- **SELECTED EXCERPT**
********

Running one node by yourself costs at least $300 per year, assuming you value your time at $0/hr and you share the cost of an internet plan with your personal/professional use. That’s just power + hardware depreciation + a contribution to internet. A fairer model of cost is to consider what it would cost to run a validator on a bare metal provider. A $150/mo machine gives you $1800 per year, and if that machine dies you’re in trouble because you can’t run a backup without getting slashed, so you then start looking at 3 machines, and running something DV-like. Lets pretend there are savings along the way and call it $3k per year in just hardware, still no labour. (And if we assume whales and small institutions run >4k eth, we should really add another $500 per node minimum in egress, but I’ll underestimate to prove a point).

If we compare that to the fees for delegating, we see:

  • At a retail 10% fee: 3k equates to $30k in staking rewards at 10%, or about $1.2m in staked ether to begin to break even with delegation. (Realistically more because of my rounding down).
  • At a whale/small institution 2.5% fee: You need to be staking $5m+ to come close to break even on DIY with free specialist labour. And likely again higher due to the risk premium associated with doing this yourself as an entity who’s primary focus is probably not staking their own money.

And cost isn’t even the biggest blocker for most large institutions on staking, illiquidity is. The biggest headwind for native staking is the interminable exit queue. If Ethereum had a price based means to exit stake, more entities would consider native staking. Without it, the potential for a multi-month lock in is intolerable for most entities, forcing them into LSTs or CEX staking. An EIP1559 style ‘burn X eth to be out deterministically in Y time’ would be a massive fix to Ethereum’s centralisation problems, far above lowering the cost to run a validator node or a marginal improvement in the devops overhead of setting up a DV.

********

- **JOBS**
1: According to the passage on validator costs, what is the biggest blocker to staking for most large institutions?
2: Revise the passage on validator costs from "Running one node" through "prove a point).", swapping "bare metal provider" for "dedicated server host".

********

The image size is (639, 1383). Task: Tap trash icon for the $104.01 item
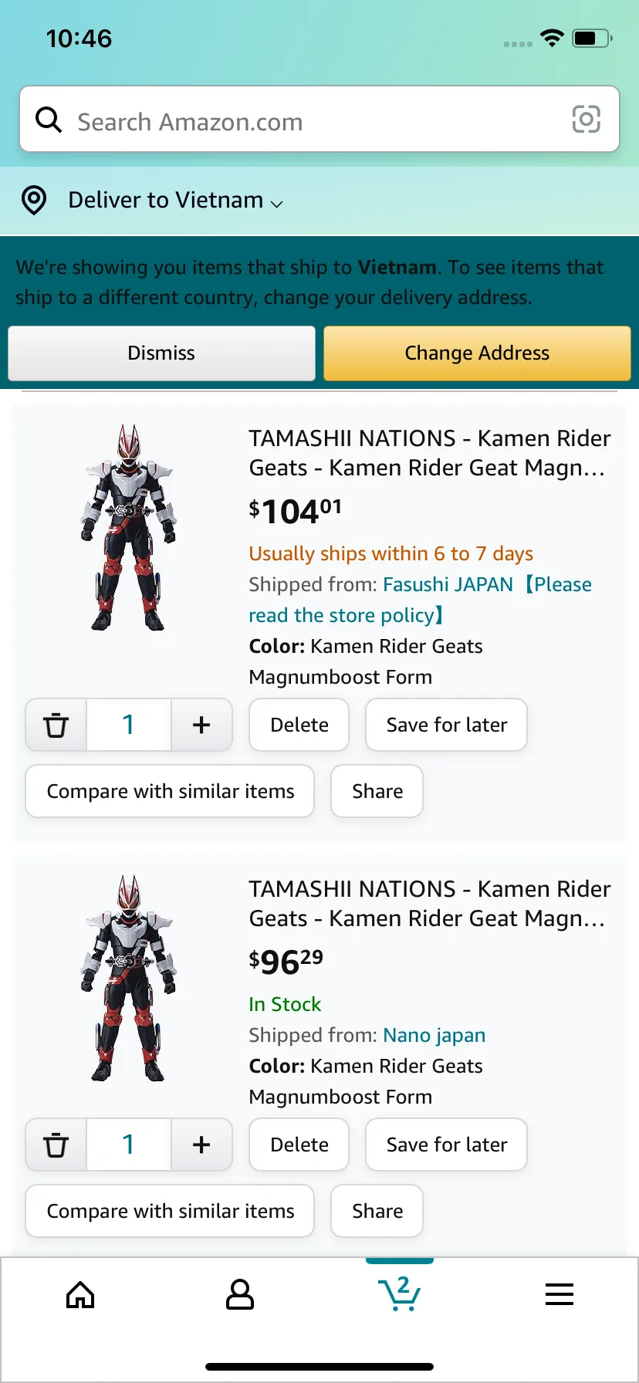pos(56,725)
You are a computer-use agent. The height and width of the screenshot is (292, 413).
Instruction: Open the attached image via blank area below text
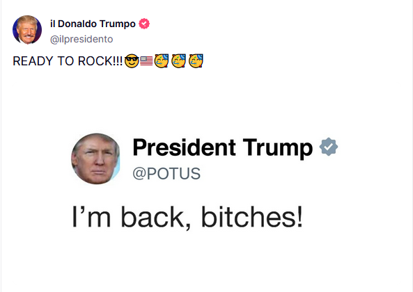click(x=207, y=260)
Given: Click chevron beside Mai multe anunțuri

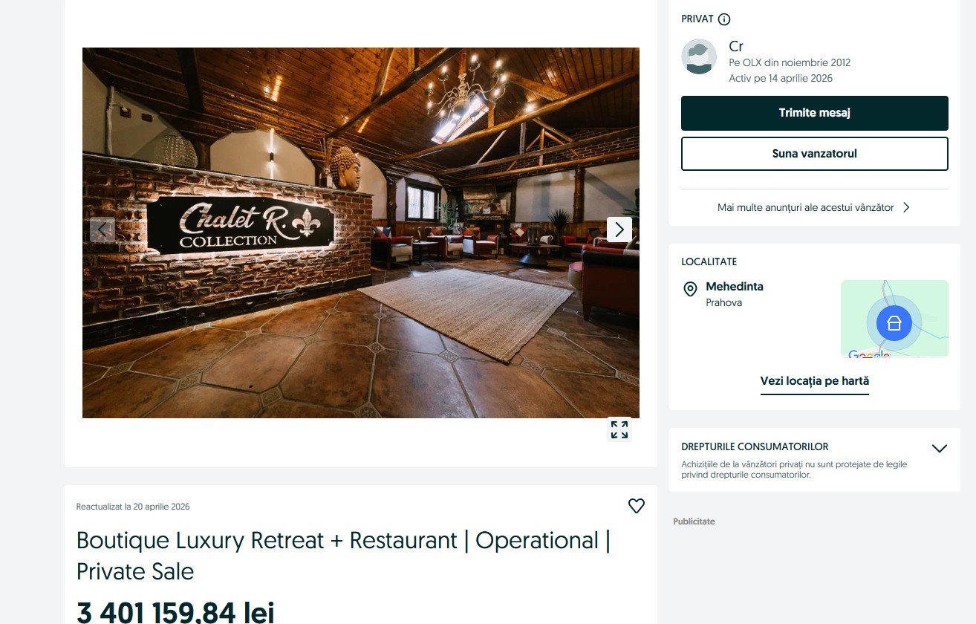Looking at the screenshot, I should (906, 207).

********

- **SOLUTION LIST**
1: Illiquidity

2:
Running one node by yourself costs at least $300 per year, assuming you value your time at $0/hr and you share the cost of an internet plan with your personal/professional use. That’s just power + hardware depreciation + a contribution to internet. A fairer model of cost is to consider what it would cost to run a validator on a dedicated server host. A $150/mo machine gives you $1800 per year, and if that machine dies you’re in trouble because you can’t run a backup without getting slashed, so you then start looking at 3 machines, and running something DV-like. Lets pretend there are savings along the way and call it $3k per year in just hardware, still no labour. (And if we assume whales and small institutions run >4k eth, we should really add another $500 per node minimum in egress, but I’ll underestimate to prove a point).